▸ Document text:
-*-*-

Oxygenase Domain Activity.

Oxygenase domain activity was measured by following H₂O₂-supported oxidation of N^ω-hydroxy-l-Arg (l-NOHA) at 37°C for 10 min (19, 23). The reaction was carried out in 100 μl of total volume containing 40 mM EPPS (pH 7.6), 150–500 nM oxygenase domain protein, 1 mM NOHA, 0.5 mM DTT, 30 mM H₂O₂, 10 units/ml superoxide dismutase, 0.5 mg/ml BSA, and variable concentrations of H₄B (0–1,000 μM). Reactions were initiated by 30 mM H₂O₂ and stopped by 1,500 units of catalase. Nitrite production was quantitated as above.

Cytochrome c Reductase Activity.

Cytochrome c reductase activity was measured at 37°C by following NADPH-dependent increase in absorbance at 550 nm and quantitated by using an extinction coefficient of 21 mM⁻¹⋅cm⁻¹ (7, 15).

UV-Visible Spectroscopy.

-*-*-

(Saved data entries)

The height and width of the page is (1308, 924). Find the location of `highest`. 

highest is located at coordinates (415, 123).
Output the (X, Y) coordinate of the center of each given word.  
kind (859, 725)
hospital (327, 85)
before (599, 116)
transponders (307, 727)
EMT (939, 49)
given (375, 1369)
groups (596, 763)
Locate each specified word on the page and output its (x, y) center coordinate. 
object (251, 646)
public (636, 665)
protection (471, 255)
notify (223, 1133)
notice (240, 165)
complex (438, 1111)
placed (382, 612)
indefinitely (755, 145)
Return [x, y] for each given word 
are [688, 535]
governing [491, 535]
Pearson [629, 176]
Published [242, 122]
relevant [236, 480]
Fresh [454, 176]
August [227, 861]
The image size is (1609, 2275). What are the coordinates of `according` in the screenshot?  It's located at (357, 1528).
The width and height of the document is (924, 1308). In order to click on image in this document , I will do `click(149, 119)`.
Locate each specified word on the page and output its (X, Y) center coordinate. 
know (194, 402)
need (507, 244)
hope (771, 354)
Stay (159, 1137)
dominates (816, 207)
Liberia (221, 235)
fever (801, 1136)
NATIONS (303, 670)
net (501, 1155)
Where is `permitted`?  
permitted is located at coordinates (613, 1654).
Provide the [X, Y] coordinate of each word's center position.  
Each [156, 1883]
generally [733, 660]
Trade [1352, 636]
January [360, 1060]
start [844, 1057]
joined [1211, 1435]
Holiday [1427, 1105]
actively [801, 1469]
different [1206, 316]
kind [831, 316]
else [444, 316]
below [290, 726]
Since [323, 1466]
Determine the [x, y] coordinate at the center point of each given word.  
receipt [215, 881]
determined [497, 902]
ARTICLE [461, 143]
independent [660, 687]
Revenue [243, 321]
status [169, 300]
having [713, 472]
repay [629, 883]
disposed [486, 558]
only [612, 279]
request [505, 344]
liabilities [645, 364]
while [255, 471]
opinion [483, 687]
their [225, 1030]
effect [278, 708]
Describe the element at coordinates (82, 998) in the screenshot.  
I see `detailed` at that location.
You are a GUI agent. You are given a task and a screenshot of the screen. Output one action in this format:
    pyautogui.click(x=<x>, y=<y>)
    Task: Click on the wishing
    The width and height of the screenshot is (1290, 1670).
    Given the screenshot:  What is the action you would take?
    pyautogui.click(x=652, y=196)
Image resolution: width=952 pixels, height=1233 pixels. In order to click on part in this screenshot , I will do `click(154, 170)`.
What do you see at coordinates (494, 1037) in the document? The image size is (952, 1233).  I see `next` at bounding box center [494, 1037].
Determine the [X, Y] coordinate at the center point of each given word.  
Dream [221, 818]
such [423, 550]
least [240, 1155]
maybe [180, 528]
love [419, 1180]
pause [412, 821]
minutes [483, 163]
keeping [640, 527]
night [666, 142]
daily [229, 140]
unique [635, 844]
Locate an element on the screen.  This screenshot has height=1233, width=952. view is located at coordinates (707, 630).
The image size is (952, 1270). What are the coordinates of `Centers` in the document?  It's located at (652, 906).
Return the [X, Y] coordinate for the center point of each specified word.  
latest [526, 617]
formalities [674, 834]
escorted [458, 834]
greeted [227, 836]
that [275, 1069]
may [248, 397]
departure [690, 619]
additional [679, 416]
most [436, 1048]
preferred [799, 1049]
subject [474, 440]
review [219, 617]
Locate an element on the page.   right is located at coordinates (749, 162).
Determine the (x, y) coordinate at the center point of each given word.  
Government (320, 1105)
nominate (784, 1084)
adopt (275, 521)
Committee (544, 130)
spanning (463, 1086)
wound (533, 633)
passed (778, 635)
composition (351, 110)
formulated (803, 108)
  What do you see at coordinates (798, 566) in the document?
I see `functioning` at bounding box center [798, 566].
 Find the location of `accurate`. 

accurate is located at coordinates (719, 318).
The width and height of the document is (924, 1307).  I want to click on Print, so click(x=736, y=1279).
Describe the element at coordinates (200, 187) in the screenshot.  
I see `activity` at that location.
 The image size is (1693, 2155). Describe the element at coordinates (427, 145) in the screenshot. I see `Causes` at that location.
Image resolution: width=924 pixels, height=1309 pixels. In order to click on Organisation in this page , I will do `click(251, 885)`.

-*-*-

▸ Problems and tasks:
1. Answer these questions from the assay methods text.
(a) At what temperature and for how long was the oxygenase domain reaction run?
(b) What was used to stop the oxygenase domain reactions?
(c) At what wavelength was the absorbance increase followed for cytochrome c reductase activity?
2. Write out the part of the assay methods text starting at "Cytochrome c reductase activity was" and ending at "UV-Visible Spectroscopy.".

▸ Problem solutions:
1.
(a) At 37°C for 10 min.
(b) 1,500 units of catalase.
(c) 550 nm.

2.
Cytochrome c reductase activity was measured at 37°C by following NADPH-dependent increase in absorbance at 550 nm and quantitated by using an extinction coefficient of 21 mM⁻¹⋅cm⁻¹ (7, 15).

UV-Visible Spectroscopy.